Acquisition of 4-D, 9-C data at Postle Field illustrated for the first time the use of multicomponent seismic data to monitor production related changes in the Morrow A sandstone reservoir under WAG injection for tertiary recovery. This project demonstrates the benefits of time-lapse acoustic and shear impedance inversion for Morrow sandstone enhanced oil recovery monitoring. Despite the difficulties and challenges in Postle, this study shows the value of multicomponent seismic data for dynamic characterization. It is possible to establish a meaningful correlation between the seismic (P and S-wave) and the simulation model. The results of this study show that observed P-wave seismic inversion changes are caused by a combined effect of fluid saturation and pressure changes, while S-wave impedance changes are caused mainly by pressure changes. The S-wave data are a valuable component for seismic monitoring especially of carbon dioxide WAG injection schemes.


Changes in the permeability model derived by Heris (2011) can be made with the help of the seismic data. By using the seismic impedance change maps, connectivity between some patterns can be established resulting in an improvement in the history matching. In Figure 9, the red arrows show the recommended changes to the permeability model from seismic interpretation to improve the history matching.

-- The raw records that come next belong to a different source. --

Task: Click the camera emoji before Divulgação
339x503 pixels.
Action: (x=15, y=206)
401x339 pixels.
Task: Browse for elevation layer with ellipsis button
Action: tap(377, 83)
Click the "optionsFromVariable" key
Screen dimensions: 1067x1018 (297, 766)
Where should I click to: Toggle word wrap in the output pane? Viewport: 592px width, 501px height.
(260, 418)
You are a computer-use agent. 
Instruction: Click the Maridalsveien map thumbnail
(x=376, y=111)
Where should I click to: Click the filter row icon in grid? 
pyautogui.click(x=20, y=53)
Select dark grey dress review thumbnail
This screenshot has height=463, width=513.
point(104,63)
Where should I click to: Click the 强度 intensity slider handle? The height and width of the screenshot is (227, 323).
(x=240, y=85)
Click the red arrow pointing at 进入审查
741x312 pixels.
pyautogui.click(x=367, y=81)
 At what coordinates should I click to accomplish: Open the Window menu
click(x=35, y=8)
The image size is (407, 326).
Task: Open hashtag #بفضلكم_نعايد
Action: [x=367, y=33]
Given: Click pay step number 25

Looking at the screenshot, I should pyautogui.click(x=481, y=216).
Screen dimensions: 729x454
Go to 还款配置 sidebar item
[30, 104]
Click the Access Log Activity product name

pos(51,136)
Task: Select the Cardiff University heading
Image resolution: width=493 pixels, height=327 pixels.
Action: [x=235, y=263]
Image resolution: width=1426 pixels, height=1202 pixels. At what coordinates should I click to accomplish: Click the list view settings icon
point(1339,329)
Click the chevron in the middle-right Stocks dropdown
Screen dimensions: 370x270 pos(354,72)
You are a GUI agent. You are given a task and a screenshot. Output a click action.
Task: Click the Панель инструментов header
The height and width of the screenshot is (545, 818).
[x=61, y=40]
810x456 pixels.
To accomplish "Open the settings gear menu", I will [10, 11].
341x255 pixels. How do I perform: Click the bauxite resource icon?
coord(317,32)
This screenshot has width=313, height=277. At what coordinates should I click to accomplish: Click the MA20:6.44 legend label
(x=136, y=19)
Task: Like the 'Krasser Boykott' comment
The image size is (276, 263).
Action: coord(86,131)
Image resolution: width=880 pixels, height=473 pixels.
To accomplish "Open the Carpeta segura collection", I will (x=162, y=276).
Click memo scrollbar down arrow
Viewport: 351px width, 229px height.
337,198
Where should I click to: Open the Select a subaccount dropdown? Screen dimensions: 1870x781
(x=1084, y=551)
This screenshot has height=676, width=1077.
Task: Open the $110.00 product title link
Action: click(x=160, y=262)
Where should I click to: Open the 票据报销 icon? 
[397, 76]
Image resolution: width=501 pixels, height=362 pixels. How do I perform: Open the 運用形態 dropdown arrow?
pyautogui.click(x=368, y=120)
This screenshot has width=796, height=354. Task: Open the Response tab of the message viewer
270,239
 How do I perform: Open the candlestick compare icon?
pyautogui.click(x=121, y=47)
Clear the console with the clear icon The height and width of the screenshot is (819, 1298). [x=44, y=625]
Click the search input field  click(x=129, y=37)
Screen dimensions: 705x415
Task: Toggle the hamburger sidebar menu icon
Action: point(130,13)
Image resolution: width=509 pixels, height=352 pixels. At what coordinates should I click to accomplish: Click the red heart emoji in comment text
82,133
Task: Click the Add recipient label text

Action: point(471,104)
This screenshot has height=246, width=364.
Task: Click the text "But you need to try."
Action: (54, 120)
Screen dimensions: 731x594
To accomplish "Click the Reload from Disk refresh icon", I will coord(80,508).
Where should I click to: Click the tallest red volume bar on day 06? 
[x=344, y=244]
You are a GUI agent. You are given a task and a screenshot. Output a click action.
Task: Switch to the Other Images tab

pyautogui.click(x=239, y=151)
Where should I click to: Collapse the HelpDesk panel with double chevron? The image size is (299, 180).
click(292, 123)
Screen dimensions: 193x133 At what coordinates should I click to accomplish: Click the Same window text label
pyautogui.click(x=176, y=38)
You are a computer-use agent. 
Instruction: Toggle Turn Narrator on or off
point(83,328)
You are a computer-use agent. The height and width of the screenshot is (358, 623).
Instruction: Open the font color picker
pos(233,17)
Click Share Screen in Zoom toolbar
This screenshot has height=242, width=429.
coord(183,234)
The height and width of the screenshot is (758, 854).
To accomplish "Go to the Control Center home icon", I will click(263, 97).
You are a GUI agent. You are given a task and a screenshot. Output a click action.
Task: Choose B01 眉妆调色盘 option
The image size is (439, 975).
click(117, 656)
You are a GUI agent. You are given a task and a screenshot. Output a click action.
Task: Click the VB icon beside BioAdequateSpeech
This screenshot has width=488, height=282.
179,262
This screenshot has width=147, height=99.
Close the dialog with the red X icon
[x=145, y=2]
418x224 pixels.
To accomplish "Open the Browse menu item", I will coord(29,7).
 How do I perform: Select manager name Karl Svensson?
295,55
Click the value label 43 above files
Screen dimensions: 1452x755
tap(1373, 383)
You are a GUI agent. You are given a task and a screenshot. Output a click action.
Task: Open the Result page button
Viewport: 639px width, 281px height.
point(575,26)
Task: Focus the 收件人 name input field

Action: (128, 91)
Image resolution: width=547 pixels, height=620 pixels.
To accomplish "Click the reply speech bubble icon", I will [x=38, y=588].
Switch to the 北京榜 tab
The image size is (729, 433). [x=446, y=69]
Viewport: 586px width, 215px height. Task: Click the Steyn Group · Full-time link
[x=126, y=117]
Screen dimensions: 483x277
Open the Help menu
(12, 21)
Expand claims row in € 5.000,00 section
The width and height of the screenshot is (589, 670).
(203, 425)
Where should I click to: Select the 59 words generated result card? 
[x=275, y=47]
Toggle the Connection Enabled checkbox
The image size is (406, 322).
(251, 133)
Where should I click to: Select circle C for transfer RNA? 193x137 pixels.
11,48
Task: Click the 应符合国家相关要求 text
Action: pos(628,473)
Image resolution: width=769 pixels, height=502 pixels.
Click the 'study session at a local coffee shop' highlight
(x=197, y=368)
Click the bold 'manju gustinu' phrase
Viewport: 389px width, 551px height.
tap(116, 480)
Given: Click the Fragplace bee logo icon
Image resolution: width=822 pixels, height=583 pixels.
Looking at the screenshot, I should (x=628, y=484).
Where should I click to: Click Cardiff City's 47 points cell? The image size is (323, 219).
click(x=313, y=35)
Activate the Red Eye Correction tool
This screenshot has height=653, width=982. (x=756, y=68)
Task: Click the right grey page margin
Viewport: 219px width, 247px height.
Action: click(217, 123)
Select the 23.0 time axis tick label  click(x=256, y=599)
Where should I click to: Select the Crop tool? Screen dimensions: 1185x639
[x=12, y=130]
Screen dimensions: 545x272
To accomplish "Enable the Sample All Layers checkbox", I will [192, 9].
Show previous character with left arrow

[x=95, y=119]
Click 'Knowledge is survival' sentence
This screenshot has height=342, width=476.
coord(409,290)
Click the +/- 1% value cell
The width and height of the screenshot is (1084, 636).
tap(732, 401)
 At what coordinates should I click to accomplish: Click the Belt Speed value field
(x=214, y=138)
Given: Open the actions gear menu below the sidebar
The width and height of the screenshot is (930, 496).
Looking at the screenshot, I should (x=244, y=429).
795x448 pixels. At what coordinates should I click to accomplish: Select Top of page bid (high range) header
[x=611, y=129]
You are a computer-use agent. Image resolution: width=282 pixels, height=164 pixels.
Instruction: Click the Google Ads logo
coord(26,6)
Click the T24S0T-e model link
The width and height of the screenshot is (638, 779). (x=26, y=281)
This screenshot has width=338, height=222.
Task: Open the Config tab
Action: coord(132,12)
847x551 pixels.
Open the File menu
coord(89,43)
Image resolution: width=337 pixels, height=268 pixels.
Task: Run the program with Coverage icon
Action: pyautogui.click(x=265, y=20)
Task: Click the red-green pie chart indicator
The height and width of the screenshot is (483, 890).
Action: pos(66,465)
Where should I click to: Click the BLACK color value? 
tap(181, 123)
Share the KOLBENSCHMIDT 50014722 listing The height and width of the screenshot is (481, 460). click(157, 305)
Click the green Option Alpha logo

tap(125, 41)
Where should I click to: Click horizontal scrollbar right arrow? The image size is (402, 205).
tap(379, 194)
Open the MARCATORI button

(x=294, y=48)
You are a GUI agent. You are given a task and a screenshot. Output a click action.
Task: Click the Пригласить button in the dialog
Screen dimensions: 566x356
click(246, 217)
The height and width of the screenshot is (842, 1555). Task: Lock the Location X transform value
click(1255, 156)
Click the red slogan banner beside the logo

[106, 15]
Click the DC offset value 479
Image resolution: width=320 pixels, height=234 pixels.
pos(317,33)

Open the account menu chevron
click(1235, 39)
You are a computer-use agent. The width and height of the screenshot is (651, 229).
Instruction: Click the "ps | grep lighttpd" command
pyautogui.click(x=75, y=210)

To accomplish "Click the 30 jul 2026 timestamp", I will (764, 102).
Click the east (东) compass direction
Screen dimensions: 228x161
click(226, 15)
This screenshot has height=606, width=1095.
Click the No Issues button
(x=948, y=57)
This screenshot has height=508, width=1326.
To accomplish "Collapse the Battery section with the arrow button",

The authors would like to thank the Reservoir Characterization Project Sponsors and students for their support. Special thanks to Rafael Pinto for providing the pseudo-logs used to perform the inversion and to Ayyoub Heris for sharing his modeling results. Thanks to Whiting Petroleum for enabling us to conduct this work in their field and for financial assistance in the multicomponent data acquisition. We are grateful to Fairfield Industries for processing the data.

About the Author(s)

Nataly A. Zerpa is currently working as a geophysicist at BP America Inc. At British Petroleum, she is doing subsalt seismic interpretation of deepwater Gulf of Mexico. She received a M.S. degree in Geophysics from Colorado School of Mines in 2011 and a Bachelor degree in Geophysical Engineering from Universidad Simon Bolivar (Caracas, Venezuela) in 2009. During her time at Mines, she worked as a research assistant in the Reservoir Characterization Project (RCP). At Mines, she received the BP scholarship for the 2010-2011 and 2011-2012 school year and the ConocoPhillips SPIRIT scholarship for the 2011-2012 school year.

Thomas L. Davis is currently Professor of Geophysics at Colorado School of Mines. At Mines he guides the leading edge research of the Reservoir Characterization Project, whose mission is to develop and apply time-lapse (4-D), multicomponent (3-C and 9-C) seismology to improved recovery. He has been an organizer of technical conferences, workshops and Continuing Education programs for the SEG. Tom was the SEG’s Second Vice President in 1989, Distinguished Lecturer in Spring, 1995 and Technical Program Co-Chairman in 1996. He received the C. J. Mackenzie Award from the Engineering College of the University of Saskatchewan in 1997, the Milton B. Dobrin Award from the University of Houston in 1998, the Colorado School of Mines Dean’s Excellence Award in 1999 and the RMAG/DGS Best Paper Award at the tenth annual 3-D Symposium in 2004. In 2007 he was awarded the Melvin F. Coolbaugh Memorial Award from Colorado School of Mines.